Stem Cell Culture Processes

The advances in stem cell science in the past few years have laid the foundation for its transformation to medical technology for regenerative medicine. The prospect of deriving induced pluripotent stem cells from adult somatic cells has indeed brought personalised medicine closer to reality. To harness the potential of these advances, an enabling technology for reliably, consistently, and cost-effectively producing large quantities of high quality cells is critical. The typical manufacturing process of stem cells for clinical applications entails cell isolation, banking, expansion, differentiation, and product cell isolation, followed by formulation, and storage. Manufacturing processes fall into two types; small, multiple parallel and possibly highly automated small reactors for autologous applications, as well as multiple serial reactors for cell expansion resembling the contemporary cell culture process for allogeneic applications but more modest in scale.

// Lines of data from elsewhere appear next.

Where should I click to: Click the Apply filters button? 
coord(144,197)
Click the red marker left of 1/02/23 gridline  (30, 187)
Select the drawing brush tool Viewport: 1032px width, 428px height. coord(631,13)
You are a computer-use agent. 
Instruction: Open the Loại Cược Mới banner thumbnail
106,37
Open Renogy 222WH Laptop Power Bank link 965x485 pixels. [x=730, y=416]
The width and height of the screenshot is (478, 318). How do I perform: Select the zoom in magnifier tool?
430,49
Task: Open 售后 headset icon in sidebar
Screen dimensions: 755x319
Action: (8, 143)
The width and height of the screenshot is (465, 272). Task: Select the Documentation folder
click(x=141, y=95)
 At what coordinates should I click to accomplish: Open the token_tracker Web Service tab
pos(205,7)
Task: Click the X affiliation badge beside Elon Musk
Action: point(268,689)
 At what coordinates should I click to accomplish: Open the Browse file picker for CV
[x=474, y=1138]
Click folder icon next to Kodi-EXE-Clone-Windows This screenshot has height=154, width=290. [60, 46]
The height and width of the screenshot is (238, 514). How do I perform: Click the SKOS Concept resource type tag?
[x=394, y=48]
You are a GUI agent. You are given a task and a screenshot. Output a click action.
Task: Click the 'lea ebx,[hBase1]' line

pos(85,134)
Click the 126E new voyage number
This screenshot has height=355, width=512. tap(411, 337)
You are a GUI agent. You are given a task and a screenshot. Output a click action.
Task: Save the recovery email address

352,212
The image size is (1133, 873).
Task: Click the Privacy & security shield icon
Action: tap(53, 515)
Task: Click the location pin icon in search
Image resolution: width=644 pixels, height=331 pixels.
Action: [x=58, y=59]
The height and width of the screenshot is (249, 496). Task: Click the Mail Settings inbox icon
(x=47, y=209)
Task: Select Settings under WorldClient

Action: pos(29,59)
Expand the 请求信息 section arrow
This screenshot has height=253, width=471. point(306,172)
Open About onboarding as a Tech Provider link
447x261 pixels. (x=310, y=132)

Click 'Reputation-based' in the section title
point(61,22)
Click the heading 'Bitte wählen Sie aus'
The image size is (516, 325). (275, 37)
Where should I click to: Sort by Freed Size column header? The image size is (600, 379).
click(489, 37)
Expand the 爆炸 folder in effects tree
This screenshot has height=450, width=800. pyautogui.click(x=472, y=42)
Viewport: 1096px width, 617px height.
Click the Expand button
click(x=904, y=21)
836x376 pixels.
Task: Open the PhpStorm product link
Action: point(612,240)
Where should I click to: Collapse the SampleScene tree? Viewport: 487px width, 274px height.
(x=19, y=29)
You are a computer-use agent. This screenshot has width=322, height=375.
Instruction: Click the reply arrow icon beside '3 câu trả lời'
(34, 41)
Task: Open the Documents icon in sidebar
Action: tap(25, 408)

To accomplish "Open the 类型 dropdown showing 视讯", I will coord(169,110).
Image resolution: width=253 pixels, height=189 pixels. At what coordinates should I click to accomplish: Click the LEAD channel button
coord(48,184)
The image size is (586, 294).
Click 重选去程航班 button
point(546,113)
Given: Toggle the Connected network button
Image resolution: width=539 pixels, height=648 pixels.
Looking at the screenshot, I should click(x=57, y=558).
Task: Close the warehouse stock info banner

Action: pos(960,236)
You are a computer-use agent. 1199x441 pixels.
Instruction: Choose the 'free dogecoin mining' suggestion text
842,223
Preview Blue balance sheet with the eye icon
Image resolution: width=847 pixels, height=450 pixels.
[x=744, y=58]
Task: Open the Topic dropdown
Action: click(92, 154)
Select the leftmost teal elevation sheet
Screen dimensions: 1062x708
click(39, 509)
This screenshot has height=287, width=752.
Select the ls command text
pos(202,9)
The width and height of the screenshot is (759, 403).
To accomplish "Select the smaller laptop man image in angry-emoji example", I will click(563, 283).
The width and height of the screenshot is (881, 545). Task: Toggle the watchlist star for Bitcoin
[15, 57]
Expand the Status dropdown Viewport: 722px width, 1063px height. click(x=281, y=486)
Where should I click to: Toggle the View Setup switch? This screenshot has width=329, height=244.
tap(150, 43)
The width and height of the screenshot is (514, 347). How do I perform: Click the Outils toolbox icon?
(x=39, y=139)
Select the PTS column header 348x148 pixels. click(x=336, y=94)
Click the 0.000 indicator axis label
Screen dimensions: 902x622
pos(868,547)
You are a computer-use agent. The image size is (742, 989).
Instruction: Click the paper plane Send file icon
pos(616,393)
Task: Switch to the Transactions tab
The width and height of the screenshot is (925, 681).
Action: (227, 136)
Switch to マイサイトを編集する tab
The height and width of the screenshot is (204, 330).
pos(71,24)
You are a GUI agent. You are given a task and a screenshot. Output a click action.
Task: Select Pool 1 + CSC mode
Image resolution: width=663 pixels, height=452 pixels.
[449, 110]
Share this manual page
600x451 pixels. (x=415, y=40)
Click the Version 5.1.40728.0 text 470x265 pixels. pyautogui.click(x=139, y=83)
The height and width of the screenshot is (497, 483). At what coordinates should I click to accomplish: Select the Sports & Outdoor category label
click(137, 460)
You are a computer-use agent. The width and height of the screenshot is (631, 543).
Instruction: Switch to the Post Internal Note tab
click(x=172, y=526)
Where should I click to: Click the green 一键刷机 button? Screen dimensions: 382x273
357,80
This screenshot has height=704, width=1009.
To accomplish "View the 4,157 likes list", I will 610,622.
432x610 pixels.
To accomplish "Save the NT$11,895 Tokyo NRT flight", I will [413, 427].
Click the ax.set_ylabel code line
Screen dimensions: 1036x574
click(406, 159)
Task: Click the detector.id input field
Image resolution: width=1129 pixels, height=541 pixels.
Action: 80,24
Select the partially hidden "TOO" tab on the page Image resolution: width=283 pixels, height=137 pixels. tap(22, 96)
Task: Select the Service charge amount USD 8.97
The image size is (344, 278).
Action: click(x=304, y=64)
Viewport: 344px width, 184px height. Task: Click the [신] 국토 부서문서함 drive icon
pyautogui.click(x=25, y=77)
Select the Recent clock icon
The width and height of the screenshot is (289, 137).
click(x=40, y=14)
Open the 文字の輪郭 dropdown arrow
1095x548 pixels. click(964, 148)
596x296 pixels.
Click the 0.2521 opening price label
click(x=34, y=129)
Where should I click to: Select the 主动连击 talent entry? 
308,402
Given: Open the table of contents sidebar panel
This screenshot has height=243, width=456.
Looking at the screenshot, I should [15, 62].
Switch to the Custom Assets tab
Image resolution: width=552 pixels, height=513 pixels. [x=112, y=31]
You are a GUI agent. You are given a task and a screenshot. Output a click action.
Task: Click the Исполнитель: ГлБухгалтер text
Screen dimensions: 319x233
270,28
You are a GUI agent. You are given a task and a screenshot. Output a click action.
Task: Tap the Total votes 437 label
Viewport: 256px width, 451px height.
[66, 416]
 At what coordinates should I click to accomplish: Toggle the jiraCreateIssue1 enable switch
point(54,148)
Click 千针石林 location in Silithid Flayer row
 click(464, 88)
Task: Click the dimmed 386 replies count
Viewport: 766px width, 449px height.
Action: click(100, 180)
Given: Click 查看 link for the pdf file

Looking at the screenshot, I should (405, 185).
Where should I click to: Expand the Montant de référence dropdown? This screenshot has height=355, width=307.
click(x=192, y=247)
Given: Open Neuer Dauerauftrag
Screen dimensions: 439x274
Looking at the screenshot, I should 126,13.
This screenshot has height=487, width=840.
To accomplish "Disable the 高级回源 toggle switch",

The requirement of surface adhesion for stem cells makes microcarriers and cell aggregation attractive for process consideration, since three-dimensional culturing provides a growth environment that more closely mimics the natural stem cell niches. The know-how acquired in the last quarter century from the development of bioprocesses for the production of pharmaceutical biologics or of compounds for industrial biotechnology will greatly facilitate the translation of laboratory stem cell culture practice to industrial-scale manufacturing technology.